The Nebi Akasha Mosque (Arabic: النبي عكاشة‎) , also Okasha mosque or Ukasha mosque, is a historic mosque and maqam located in Jerusalem.

Location[edit]

”Tombs of the Martyrs” (top left) shown at the site of the Nebi Akasha Mosque in the 1841 Aldrich and Symonds map of Jerusalem

The Nebi Akasha Mosque is located on Straus Street in western Jerusalem, north of the Old City.[1][2]

History[edit]

Tomb of Nebi Akasha (Turbat Qameria)
Park between the mosque and tomb

The tomb of Ukasha ibn al-Mihsan, a companion of the Islamic prophet Muhammad who settled in Jerusalem following the siege of Jerusalem in 637/38,[3] was built in the 12th century CE.[4] According to Islamic tradition, Saladin's soldiers were buried at the site; it became known as the “Tomb of the Martyrs”. Additions were made to the tomb by the Mamluks in the 13th-century.[5] There is also a tradition that Moses, Jesus and Muhammad were buried here, leading the British High Commissioner John Chancellor to name the nearby street Street of the Prophets.[4]

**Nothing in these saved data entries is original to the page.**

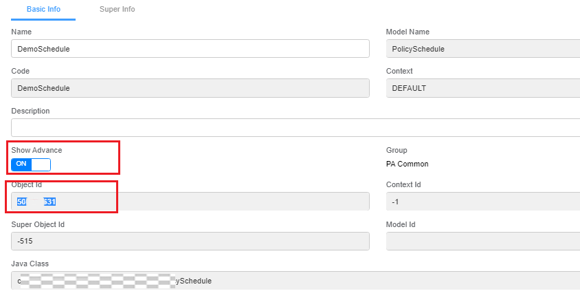Click the Super Object Id label
Screen dimensions: 580x300
pos(38,224)
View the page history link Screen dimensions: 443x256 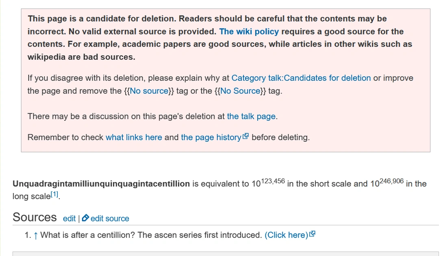click(x=211, y=137)
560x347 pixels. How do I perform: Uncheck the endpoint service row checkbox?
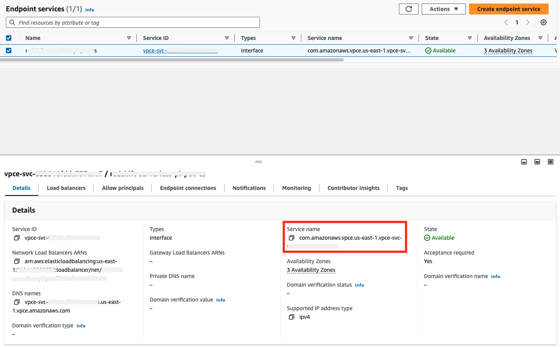pyautogui.click(x=9, y=50)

Over a 70-year period in the 1800s, the hill on which the tomb stands was used as a meeting place by students of the Vilna Gaon. These Jews rented the hill from its Arab owners and gathered for study and Friday-night prayers in a tent, joined by local Ashkenazi and Sephardi kabbalists.[6] In the late 19th century, an almost entirely Jewish neighborhood called Ukasha in the Ottoman census lists developed around the tomb with the Jewish housing estates of Sha'arey Moshe or the Wittenberg Houses (called the Waytenberk neighborhood in the Ottoman census) founded in 1885, Even Yehoshua founded in 1891, and Kolel Varsha (called the Rabi Daud neighborhood in the Ottoman census) founded in 1897.[2]

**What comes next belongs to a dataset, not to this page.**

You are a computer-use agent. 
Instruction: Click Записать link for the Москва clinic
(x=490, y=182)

A mosque was built beside the tomb in the 19th century.

20th century[edit]

Desecrated graves in the Nebi Akasha Mosque during the 1929 Palestine riots. Destroyed by Jewish rioters, August 23 to 31, 1929

On 26 August 1929, during the 1929 Palestine riots, the mosque was attacked by a group of Jews.[4] The mosque was badly damaged and the tombs were desecrated.[7] As a result of the Palestinian Arab exodus from western Jerusalem during the 1948 Arab–Israeli War, the mosque was abandoned. Today it is located in the middle of a park in a Haredi Jewish neighborhood.[5] It is situated near the junction of Straus Street and the Street of the Prophets.[4]

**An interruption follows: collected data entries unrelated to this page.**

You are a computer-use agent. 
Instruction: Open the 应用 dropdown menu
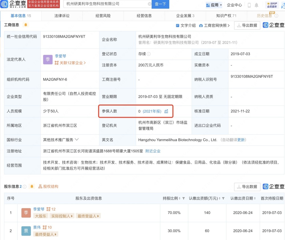(214, 5)
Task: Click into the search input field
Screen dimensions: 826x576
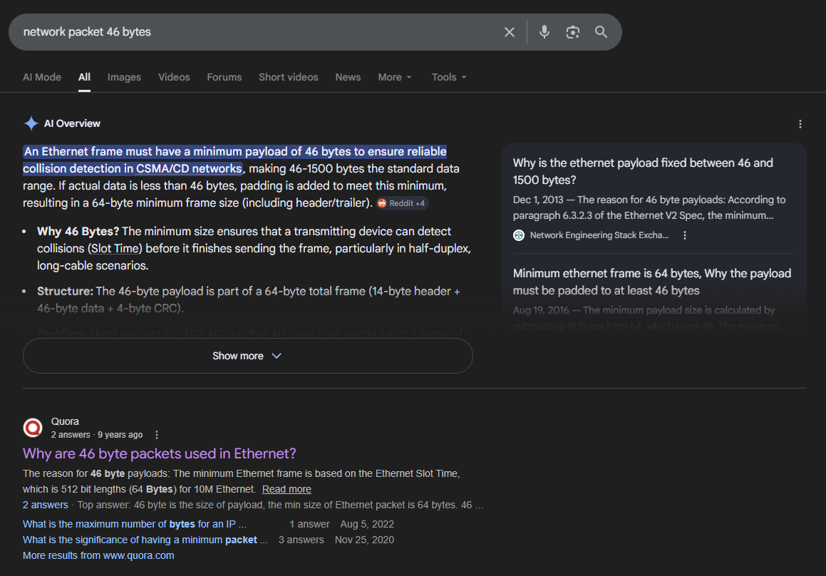Action: point(257,32)
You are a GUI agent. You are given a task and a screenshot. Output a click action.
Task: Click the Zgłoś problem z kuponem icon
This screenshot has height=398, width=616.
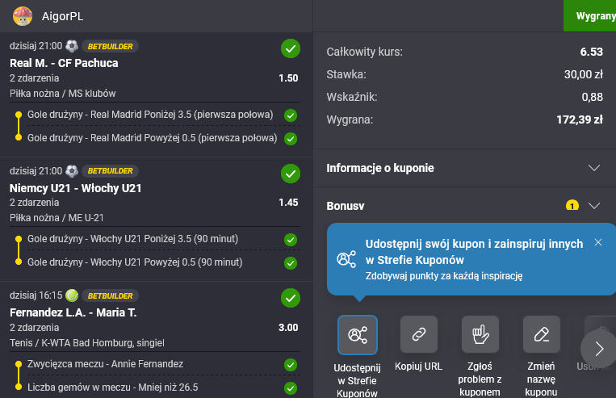480,335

In December 2011 the mosque was defaced with graffiti by right-wing extremists who tried to set fire to it in a price tag attack.[8] The mosque is inactive and the Jerusalem Municipality uses it as a storage room.[4]

Inscription[edit]

The tomb includes the following inscription: Arabic: لا اله الا الله ومحمد رسول الله، هذا ضريح سيدنا عكاشة صحابي رسول الله،‎ (translation: There is no God but Allah ِand Muhammad is the Messenger of Allah, this is the shrine of our master Akasha, the companion of the Messenger of Allah).[9]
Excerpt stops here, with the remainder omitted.